Source text -
— Start —
Draft Communications Data Bill - Draft Communications Data Bill Joint Committee Contents


7  Cost and benefits

Overall cost of the legislation

254.  The Impact Assessment published with the draft Bill states: "Total discounted economic costs over the 10 years starting from 2011/12 are estimated to be £1.8 billion. This represents the cost of the programme without allowing for inflation, Value Added Tax and depreciation." The main categories of cost are stated to be:

  • Current work with major UK telecommunication operators to implement data retention solutions resulting from the EUDRD;
  • Operational enhancements undertaken within the limits of current legislation with a particular focus on training investigators;
  • Risk reduction to help identify the technical and operational challenges in implementing a long-term solution; and
  • Strategic work to develop and implement the preferred option (2)[176] to address the challenge presented by new and emerging technologies, requiring new legislation.

255.  No breakdown of the figure of £1.8 billion is given. At their first evidence session Home Office officials were asked for further details,[177] which they supplied in a confidential annex to their written evidence, and further elaborated in later oral evidence.[178]

256.  The CSPs will incur costs mainly for retaining, securely storing, accessing and ultimately destroying communications data, but also for matters such as training. The Home Office gave a figure of £859m over 10 years for reimbursing the additional costs to the private sector. This is nearly half of the overall figure of £1.8 billion. However this figure must be highly suspect, because it was calculated with little or no input from the CSPs. Giving evidence in September, Mark Hughes for Vodafone said flatly: "We have never been consulted on cost."[179] Stephen Collins for Microsoft told us: "It is very hard to estimate what the costs will be when we do not know what we would be expected precisely to do under the secondary legislation on the code of practice ... the draft Bill talks about the level of security required. It is almost an absolute that the data must be securely stored—not "reasonably securely" but "securely": 100%. That creates an awful lot more cost as well…."[180] The witnesses for Facebook and Twitter agreed.

257.  Nevertheless, in his subsequent evidence Charles Farr told us that, on the basis of the regular discussions the Home Office had with the UK CSPs on their costs in implementing the RIPA arrangements, "we know in quite a high level of detail what those costs comprise [and] we have already formed the basis of our calculations about the costs that the CSPs may incur in future. We have added in considerable optimism bias on top of that. I would not want you to conclude that we have plucked these figures out of thin air. They are based on existing costs which we have already established with the providers. It is still our view … that these figures accurately represent the likely cost going out to 2020."[181] The business case was being "refreshed", but he did not anticipate that it would come up with a figure higher than £1.8 billion.
— End —
Data section -
— Start —
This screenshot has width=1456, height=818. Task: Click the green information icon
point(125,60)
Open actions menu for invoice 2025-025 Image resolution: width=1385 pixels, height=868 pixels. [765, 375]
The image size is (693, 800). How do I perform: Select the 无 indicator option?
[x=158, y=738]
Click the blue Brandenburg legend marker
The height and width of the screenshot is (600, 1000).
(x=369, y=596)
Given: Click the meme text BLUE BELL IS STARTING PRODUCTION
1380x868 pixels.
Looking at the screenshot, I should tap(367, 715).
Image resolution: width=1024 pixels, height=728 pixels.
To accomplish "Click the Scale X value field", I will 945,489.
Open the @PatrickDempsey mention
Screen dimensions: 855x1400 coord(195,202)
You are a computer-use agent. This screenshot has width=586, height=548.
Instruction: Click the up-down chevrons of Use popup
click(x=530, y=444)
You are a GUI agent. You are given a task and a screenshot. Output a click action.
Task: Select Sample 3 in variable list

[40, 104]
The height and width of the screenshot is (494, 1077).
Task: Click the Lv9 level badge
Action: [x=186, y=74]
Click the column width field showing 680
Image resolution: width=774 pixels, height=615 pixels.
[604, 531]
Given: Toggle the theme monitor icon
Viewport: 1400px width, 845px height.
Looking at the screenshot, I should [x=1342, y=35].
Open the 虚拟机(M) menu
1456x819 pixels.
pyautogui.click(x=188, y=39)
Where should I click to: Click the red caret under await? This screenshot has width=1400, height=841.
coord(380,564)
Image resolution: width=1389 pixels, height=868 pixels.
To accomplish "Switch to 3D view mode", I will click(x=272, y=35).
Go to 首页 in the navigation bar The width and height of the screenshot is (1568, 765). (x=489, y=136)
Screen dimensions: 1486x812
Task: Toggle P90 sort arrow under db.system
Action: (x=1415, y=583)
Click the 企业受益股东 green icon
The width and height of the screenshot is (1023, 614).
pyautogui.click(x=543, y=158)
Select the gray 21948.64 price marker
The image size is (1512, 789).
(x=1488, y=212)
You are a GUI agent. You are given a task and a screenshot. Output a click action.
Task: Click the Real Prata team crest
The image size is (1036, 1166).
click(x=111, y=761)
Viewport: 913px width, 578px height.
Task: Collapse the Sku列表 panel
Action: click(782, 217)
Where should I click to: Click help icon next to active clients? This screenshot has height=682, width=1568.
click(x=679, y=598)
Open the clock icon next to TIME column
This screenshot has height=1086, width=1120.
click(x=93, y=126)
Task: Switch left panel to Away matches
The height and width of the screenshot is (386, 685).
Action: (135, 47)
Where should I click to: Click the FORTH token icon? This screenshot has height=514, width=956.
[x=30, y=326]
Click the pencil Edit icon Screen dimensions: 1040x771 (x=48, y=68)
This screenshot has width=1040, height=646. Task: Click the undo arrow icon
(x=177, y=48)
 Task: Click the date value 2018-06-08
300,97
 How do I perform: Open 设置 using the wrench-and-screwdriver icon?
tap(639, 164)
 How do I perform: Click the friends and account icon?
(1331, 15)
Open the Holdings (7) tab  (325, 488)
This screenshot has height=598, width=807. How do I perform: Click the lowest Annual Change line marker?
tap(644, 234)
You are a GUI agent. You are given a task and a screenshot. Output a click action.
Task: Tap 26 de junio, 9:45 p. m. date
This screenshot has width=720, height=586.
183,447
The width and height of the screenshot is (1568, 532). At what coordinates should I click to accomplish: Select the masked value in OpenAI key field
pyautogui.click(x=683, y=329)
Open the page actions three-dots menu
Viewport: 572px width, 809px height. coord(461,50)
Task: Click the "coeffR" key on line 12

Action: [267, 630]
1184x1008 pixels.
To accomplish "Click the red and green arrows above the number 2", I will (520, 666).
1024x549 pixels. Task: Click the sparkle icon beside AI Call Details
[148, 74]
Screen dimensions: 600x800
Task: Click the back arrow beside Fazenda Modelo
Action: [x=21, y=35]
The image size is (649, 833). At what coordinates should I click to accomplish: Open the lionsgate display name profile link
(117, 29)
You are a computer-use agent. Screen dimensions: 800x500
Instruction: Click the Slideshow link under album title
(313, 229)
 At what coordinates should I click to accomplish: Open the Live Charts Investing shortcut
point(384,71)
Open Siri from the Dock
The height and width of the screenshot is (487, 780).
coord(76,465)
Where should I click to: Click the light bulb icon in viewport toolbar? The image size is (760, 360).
— End —
Problems to solve -
(A) In the communications data bill text, how much did the Home Office say it would pay over 10 years to reimburse the private sector's additional costs?
(B) Please transcribe the records exactly, starting at the line that contains "Open the @PatrickDempsey mention" and stopping after the line that contains "will click(x=272, y=35).".

Exercise solutions -
(A) £859m

(B)
Open the @PatrickDempsey mention
Screen dimensions: 855x1400 coord(195,202)
You are a computer-use agent. This screenshot has width=586, height=548.
Instruction: Click the up-down chevrons of Use popup
click(x=530, y=444)
You are a GUI agent. You are given a task and a screenshot. Output a click action.
Task: Select Sample 3 in variable list

[40, 104]
The height and width of the screenshot is (494, 1077).
Task: Click the Lv9 level badge
Action: [x=186, y=74]
Click the column width field showing 680
Image resolution: width=774 pixels, height=615 pixels.
[604, 531]
Given: Toggle the theme monitor icon
Viewport: 1400px width, 845px height.
Looking at the screenshot, I should [x=1342, y=35].
Open the 虚拟机(M) menu
1456x819 pixels.
pyautogui.click(x=188, y=39)
Where should I click to: Click the red caret under await? This screenshot has width=1400, height=841.
coord(380,564)
Image resolution: width=1389 pixels, height=868 pixels.
To accomplish "Switch to 3D view mode", I will click(x=272, y=35).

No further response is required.